**Work to be completed**.
Repeat all the data exactly, and where a record holds a picture, leave that picture out.

**Provided entries**.
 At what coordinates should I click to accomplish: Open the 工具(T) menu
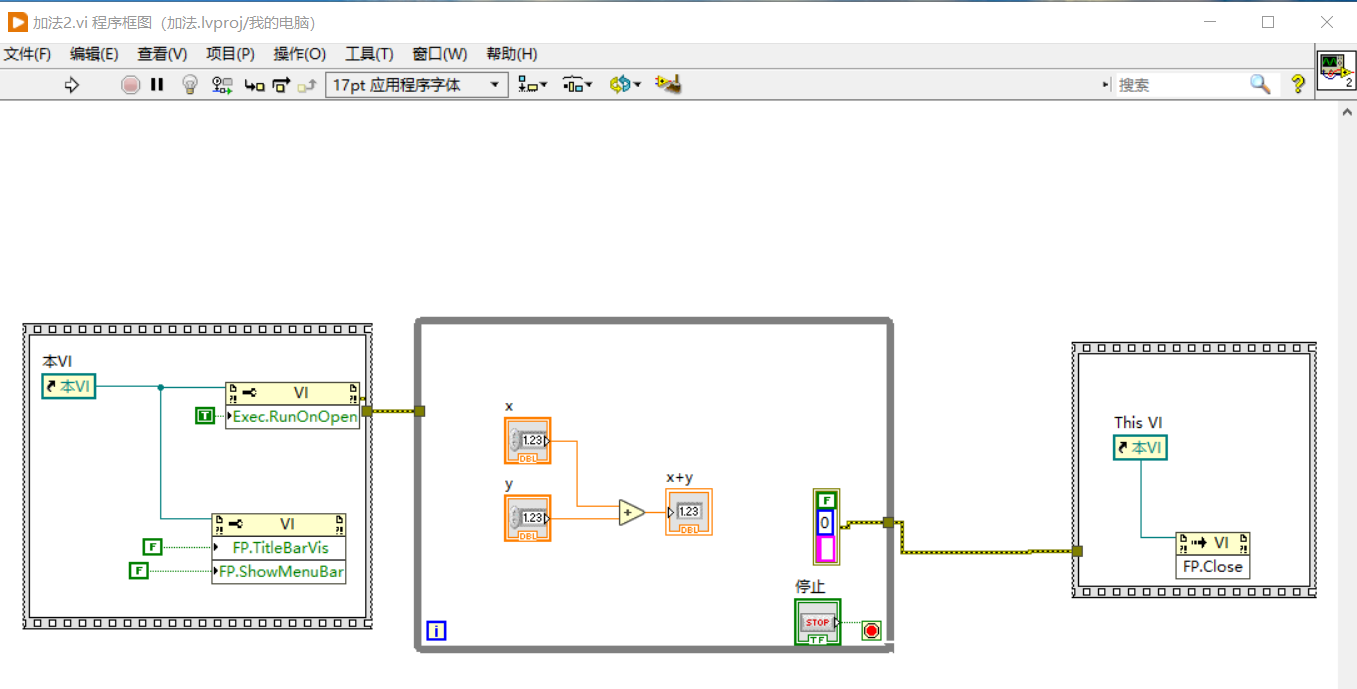pos(368,54)
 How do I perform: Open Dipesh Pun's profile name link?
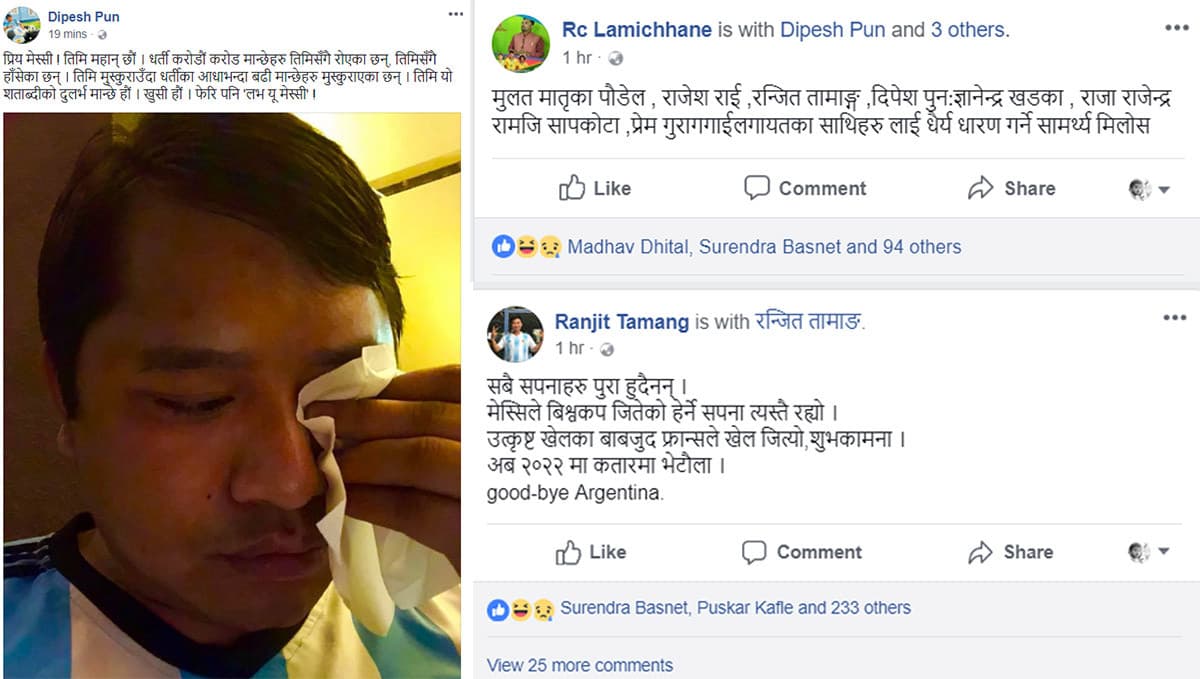pos(83,16)
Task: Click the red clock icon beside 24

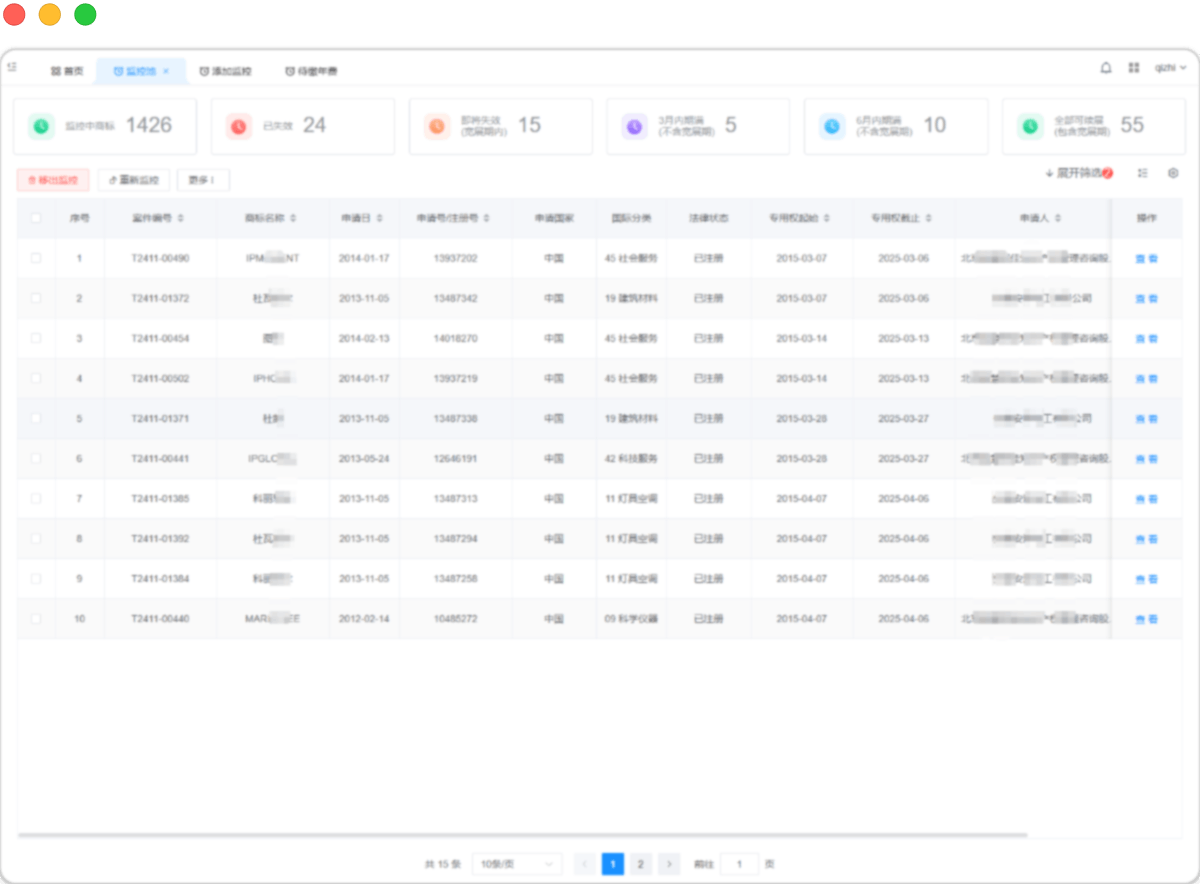Action: [238, 126]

**Task answer**.
 At what coordinates should I click to accomplish: Open the 工具(T) menu
pos(368,54)
 How do I perform: Open Dipesh Pun's profile name link?
pos(83,16)
Task: Click the red clock icon beside 24

Action: [238, 126]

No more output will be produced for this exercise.